Sind Milch, Eier und Honig noch zeitgemäß? Sollte die Ernährungswende vegan sein?

Man kann schon zeigen, was nicht nur der ungezügelte Konsum von Fleisch, sondern auch von Milch, Käse und Eiern bedeutet. Aber Veganismus ist eine persönliche Entscheidung. Wir wollen Wertschätzung von Lebensmitteln, wir wollen Unterstützung für regionale Landwirtschaft und Lebensmittelhandwerk fördern. Natürlich sollte das nachhaltig und ökologisch sein. Allerdings: Wenn es bald gar keine Landwirte mehr in der Region gibt, brauchen wir auch nicht mehr darüber zu diskutieren, ob das alles noch ökologischer geht.

Manche behaupten, im Corona-Shutdown würden sich viele Menschen besser und bewusster ernähren.

Das weiß ich nicht. Aber viele haben gelernt, sich im Alltag, etwa im Home Office, wieder selbst zu versorgen.
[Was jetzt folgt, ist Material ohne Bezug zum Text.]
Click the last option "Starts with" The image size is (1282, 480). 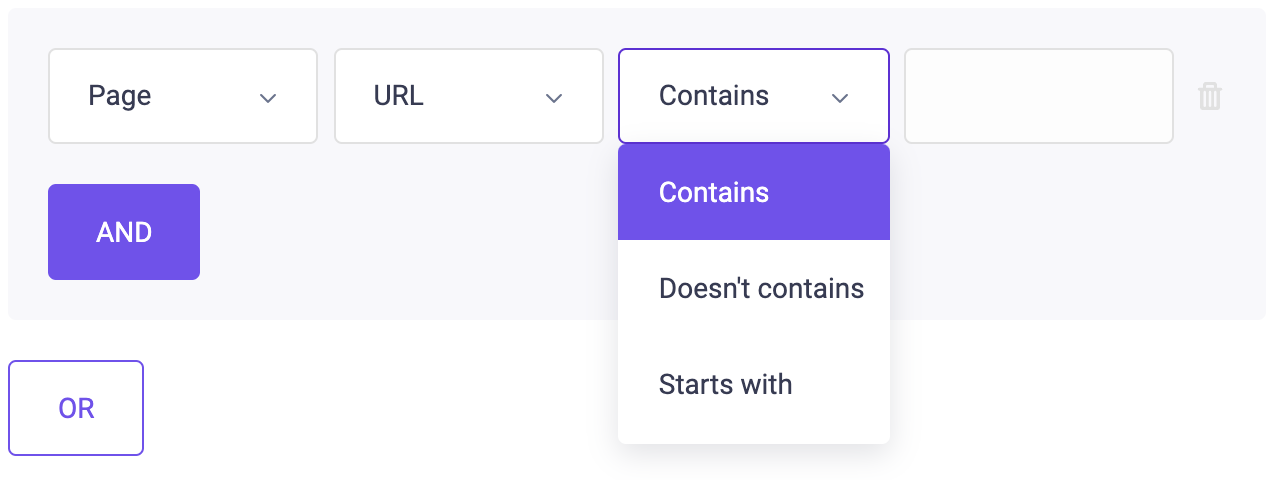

Der Umsatz von Convenience ist gestiegen, aber viele haben wieder begonnen, zu kochen. Wie viele haben angefangen, wieder selbst Brot zu backen! Doch dann wird das Mehl knapp, weil die Supermärkte erst gar nicht mehr davon ausgingen, solchen Ur-Produkte ausreichend vorrätig haben zu müssen.

Wir leben in einer Wende-Zeit.

Verkehrswende, Energiewende... Ja, das hängt auch alles zusammen! Wir haben hier vor Köln das Rheinische Braukohlerevier, und es ist die Frage, was dort nach dem Ausstieg aus der Kohle passieren soll. Ein enormer Strukturwandel steht an. Wir sehen auch dort die Chance, Landwirtschaft noch mal ganz neu zu denken.